Executive Benefits and Perquisites   Description
Life Insurance Premiums   Certain executives are reimbursed for their life insurance premiums.
Medical Insurance Reimbursement   We reimburse certain executives for their medical insurance premium payments.
Car Allowance   Certain executives are provided with a monthly car allowance.

        Total Compensation Comparison.    For 2009, executive benefits and perquisites accounted for approximately 6.5% of total compensation for our Chief Executive Officer and less than 3.7% on average for our other named executive officers (based on the amounts disclosed in the summary compensation table).

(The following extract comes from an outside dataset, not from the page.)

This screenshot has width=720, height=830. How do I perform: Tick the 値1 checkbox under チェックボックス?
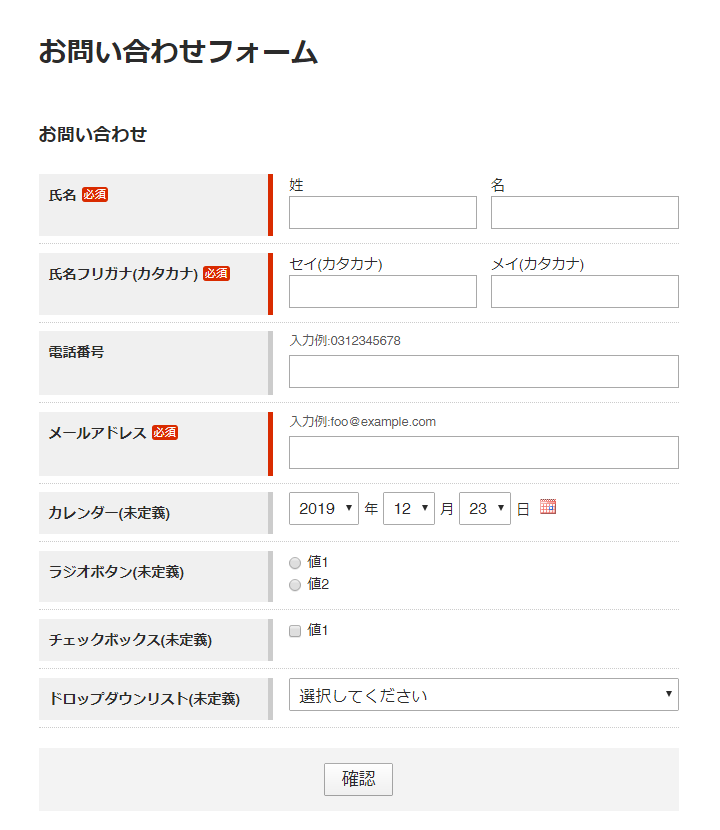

Change in Control and Severance Benefits

        In General.    We provide the opportunity for certain of our named executive officers to be protected under the severance and change in control provisions contained in their employment agreements. We provide this opportunity to attract and retain an appropriate caliber of talent for the position. Our severance and change in control provisions for the named executive officers are summarized in "— Employment Agreements" and "— Potential Payments upon Termination or Change in Control." We intend to periodically review the level of the benefits in these agreements. We believe our arrangements are reasonable in light of the fact that cash severance is limited to two years for Mr. Waggoner, one year for Mr. Menzel, and three months for Messrs. Buzza and Rowe (each at a rate equal to their then current base salary), there is no severance increase with a change in control and there are no "single trigger" benefits upon a change in control other than the vesting of certain of Messrs. Waggoner's and Menzel's option awards.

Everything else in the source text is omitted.